* _Dataset content_

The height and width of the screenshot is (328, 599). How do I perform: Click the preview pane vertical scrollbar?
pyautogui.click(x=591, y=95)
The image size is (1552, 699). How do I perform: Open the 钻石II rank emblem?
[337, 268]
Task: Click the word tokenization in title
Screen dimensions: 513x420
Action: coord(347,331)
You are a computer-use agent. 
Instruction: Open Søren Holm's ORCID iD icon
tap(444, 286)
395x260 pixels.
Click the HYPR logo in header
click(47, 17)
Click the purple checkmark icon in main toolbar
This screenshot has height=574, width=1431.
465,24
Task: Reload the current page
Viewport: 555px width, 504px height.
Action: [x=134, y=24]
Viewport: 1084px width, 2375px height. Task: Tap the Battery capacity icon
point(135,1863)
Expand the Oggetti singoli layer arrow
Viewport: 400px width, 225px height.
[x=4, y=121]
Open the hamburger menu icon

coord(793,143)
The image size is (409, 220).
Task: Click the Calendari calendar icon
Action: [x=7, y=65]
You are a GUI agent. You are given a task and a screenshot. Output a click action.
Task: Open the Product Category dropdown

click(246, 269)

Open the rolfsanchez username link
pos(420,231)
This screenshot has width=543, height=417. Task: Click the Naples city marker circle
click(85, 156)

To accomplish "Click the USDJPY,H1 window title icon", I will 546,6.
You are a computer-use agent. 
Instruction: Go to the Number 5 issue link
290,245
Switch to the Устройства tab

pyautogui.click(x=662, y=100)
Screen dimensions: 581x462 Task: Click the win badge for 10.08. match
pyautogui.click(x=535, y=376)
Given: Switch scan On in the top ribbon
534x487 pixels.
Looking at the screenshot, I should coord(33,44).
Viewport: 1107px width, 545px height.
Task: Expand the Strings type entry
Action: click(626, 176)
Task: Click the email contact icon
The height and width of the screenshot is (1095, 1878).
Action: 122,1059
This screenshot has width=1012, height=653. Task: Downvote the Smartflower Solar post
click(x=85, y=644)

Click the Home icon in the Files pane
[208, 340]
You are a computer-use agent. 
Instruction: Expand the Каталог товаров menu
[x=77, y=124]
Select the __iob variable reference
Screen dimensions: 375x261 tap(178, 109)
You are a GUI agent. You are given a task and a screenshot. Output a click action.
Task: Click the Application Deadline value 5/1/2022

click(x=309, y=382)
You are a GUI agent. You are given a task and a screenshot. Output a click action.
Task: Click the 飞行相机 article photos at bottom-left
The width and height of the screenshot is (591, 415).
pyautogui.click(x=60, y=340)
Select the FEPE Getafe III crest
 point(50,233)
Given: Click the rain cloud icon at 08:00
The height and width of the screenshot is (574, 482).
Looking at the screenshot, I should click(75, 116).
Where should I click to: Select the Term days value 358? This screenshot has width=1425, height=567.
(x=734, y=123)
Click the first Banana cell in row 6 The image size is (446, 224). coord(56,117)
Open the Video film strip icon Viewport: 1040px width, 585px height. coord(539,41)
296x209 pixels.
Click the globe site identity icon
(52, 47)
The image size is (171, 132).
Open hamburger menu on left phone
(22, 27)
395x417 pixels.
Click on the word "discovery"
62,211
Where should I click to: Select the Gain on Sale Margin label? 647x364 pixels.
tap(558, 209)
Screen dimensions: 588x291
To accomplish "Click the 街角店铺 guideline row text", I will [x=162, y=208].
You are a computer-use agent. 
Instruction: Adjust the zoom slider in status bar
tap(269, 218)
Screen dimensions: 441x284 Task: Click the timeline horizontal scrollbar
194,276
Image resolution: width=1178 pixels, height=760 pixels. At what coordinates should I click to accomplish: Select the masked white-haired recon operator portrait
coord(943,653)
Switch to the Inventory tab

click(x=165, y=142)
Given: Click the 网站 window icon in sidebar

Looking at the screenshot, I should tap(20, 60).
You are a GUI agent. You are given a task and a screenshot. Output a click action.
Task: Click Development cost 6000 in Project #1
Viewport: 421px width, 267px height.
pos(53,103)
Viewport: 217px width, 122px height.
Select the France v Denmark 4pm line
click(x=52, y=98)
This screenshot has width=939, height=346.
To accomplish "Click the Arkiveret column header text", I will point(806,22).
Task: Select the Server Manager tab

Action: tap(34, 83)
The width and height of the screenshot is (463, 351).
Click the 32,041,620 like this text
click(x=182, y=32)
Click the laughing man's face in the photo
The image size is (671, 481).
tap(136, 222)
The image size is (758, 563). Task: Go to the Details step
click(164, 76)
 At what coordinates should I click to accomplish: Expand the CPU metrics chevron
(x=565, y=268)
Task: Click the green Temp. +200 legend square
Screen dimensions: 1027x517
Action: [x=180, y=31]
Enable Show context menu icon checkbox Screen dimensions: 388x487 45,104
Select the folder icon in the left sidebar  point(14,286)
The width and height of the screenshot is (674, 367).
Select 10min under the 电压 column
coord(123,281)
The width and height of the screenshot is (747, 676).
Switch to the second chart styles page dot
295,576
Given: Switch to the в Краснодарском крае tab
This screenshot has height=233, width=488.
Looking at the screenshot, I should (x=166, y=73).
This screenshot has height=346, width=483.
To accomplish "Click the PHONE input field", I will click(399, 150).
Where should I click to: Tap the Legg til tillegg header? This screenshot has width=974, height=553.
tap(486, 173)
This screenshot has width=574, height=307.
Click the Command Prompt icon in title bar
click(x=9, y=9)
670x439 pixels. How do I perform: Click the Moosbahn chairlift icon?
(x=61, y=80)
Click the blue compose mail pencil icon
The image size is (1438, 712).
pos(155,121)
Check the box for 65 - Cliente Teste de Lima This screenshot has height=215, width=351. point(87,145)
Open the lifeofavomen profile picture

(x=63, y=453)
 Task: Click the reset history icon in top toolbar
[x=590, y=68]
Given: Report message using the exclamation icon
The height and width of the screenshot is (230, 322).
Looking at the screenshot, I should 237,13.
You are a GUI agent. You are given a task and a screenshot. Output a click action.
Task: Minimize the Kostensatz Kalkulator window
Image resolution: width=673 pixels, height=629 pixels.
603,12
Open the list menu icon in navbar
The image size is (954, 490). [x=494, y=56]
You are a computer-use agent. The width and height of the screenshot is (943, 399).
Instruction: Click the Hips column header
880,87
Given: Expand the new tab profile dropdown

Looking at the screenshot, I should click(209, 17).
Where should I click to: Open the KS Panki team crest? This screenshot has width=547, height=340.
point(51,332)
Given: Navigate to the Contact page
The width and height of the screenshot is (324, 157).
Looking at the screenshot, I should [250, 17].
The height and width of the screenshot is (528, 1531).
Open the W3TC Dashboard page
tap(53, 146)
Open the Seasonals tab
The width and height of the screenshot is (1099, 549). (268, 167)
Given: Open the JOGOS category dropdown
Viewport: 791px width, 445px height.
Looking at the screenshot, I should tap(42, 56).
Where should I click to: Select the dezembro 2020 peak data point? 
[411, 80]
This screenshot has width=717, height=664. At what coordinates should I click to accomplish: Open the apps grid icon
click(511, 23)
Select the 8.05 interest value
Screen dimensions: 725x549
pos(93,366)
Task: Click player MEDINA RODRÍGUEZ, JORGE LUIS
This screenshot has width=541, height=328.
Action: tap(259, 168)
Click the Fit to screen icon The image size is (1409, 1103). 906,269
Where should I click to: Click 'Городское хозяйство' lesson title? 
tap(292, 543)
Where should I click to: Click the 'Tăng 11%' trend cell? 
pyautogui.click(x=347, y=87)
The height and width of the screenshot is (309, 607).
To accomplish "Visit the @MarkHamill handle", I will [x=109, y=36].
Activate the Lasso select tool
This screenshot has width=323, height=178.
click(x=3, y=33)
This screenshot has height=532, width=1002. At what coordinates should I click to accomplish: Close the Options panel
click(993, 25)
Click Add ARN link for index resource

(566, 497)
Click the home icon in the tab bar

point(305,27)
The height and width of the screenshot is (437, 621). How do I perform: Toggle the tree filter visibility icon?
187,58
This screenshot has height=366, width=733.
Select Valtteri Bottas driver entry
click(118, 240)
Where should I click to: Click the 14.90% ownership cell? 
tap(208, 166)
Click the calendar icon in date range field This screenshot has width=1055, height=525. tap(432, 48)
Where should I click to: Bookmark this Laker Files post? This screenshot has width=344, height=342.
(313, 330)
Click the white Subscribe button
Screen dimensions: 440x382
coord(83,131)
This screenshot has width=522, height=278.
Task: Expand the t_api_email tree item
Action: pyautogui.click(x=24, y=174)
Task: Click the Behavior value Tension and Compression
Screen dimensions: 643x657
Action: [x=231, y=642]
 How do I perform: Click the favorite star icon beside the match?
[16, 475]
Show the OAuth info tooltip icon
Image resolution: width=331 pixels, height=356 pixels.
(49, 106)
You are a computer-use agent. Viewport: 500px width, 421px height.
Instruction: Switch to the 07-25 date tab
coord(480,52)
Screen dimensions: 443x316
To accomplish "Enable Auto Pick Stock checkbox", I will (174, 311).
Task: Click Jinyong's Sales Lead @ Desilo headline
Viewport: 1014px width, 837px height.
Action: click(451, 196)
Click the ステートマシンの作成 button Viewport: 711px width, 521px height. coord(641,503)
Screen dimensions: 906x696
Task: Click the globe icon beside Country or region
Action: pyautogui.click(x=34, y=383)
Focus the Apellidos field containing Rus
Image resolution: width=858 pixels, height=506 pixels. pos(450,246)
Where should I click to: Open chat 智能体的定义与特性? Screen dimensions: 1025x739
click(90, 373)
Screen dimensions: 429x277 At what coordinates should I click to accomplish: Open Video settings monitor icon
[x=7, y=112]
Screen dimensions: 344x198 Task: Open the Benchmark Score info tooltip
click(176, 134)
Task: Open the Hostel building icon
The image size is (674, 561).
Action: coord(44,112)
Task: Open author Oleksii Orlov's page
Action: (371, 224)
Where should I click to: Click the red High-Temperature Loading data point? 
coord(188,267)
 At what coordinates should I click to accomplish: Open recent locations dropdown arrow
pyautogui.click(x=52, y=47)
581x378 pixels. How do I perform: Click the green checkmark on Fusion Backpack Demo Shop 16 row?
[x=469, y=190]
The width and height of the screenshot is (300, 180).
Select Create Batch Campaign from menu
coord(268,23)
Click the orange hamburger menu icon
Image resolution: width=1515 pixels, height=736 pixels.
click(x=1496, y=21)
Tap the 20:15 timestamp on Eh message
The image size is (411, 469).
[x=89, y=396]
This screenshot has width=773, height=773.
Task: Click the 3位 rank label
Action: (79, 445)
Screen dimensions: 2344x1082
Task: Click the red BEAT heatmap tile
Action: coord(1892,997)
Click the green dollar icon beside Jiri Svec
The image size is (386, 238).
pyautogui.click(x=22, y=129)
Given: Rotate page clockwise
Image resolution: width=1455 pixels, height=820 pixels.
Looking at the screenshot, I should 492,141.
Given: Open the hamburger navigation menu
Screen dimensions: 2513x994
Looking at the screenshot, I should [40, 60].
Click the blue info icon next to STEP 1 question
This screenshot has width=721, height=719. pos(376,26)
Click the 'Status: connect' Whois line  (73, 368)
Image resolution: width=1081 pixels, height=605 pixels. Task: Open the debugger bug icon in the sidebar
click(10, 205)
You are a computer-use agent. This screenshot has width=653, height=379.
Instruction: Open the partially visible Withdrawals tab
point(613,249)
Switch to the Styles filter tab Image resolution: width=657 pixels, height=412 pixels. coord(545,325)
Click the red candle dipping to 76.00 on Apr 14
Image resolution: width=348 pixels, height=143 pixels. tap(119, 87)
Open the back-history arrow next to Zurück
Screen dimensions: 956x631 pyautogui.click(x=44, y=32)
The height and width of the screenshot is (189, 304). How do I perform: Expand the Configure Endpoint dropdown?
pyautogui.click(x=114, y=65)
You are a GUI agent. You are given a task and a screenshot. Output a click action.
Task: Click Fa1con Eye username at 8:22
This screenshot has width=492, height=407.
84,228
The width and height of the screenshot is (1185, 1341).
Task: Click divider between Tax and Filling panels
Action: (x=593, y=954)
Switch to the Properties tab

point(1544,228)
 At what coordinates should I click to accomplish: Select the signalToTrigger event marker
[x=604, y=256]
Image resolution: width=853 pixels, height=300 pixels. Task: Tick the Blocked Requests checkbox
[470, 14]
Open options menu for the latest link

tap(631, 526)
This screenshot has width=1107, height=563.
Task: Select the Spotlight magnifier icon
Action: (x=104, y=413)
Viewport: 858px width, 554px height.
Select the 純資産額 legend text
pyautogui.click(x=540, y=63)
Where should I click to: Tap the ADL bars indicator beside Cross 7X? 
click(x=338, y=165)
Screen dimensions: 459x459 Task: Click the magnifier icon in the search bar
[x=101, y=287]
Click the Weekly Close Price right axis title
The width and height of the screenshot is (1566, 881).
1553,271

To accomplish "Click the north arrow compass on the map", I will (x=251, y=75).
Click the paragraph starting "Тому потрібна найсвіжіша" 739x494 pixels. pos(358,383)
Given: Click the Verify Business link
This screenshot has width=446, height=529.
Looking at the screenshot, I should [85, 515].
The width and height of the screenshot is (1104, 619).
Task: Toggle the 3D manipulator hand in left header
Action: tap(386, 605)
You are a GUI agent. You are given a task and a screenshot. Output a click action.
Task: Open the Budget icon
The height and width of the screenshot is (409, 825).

* _What you are asked to do_
Starting at the line with "The image size is (1552, 699)." and ending at the line with "395x260 pixels.", print each line of the listing above exactly, with no other lines.

* _Written answer_
The image size is (1552, 699). How do I perform: Open the 钻石II rank emblem?
[337, 268]
Task: Click the word tokenization in title
Screen dimensions: 513x420
Action: coord(347,331)
You are a computer-use agent. 
Instruction: Open Søren Holm's ORCID iD icon
tap(444, 286)
395x260 pixels.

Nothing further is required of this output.